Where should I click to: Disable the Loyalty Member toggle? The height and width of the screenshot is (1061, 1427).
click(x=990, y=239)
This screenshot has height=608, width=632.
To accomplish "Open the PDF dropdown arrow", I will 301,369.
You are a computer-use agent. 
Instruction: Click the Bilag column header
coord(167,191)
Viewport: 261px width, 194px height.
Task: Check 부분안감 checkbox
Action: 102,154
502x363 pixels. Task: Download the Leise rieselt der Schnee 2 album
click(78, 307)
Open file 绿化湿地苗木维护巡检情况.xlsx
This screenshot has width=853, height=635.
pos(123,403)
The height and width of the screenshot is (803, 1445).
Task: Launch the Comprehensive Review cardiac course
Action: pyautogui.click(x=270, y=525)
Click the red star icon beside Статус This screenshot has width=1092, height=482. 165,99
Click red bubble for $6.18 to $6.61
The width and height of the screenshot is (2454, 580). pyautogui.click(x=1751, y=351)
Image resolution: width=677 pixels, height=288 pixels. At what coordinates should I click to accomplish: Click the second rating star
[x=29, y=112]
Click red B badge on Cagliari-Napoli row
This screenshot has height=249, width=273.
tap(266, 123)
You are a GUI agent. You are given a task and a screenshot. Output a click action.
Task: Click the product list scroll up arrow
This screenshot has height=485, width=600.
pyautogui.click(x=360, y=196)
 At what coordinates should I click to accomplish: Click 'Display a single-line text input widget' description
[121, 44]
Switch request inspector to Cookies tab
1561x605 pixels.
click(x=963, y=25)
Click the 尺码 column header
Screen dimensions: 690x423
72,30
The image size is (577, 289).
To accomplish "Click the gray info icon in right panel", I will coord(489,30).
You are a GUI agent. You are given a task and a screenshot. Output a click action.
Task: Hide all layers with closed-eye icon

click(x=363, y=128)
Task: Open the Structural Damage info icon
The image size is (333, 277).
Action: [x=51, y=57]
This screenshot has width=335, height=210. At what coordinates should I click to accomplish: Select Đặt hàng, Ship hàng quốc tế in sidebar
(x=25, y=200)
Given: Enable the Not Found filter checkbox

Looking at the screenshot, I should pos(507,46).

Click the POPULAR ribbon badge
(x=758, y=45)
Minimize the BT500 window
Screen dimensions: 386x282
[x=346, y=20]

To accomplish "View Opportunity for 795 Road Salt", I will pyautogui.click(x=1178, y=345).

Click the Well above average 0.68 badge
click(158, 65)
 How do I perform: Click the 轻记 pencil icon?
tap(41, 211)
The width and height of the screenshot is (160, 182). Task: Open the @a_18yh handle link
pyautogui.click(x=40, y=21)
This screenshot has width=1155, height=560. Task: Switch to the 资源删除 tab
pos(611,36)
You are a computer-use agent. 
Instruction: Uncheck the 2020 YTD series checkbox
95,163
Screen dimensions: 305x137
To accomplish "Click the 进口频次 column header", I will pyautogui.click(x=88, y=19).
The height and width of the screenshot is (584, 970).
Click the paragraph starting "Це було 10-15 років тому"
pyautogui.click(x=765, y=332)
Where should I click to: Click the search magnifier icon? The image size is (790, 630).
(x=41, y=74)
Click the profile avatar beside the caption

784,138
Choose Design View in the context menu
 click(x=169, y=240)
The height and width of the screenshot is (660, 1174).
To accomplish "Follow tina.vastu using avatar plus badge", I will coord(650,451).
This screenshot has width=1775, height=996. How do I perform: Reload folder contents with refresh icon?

- WHAT THE TASK REQUIRES:
Read the entries above and find each line holding the word "arrow". Copy it out.

- WRITTEN REPLY:
To accomplish "Open the PDF dropdown arrow", I will 301,369.
Task: Click the product list scroll up arrow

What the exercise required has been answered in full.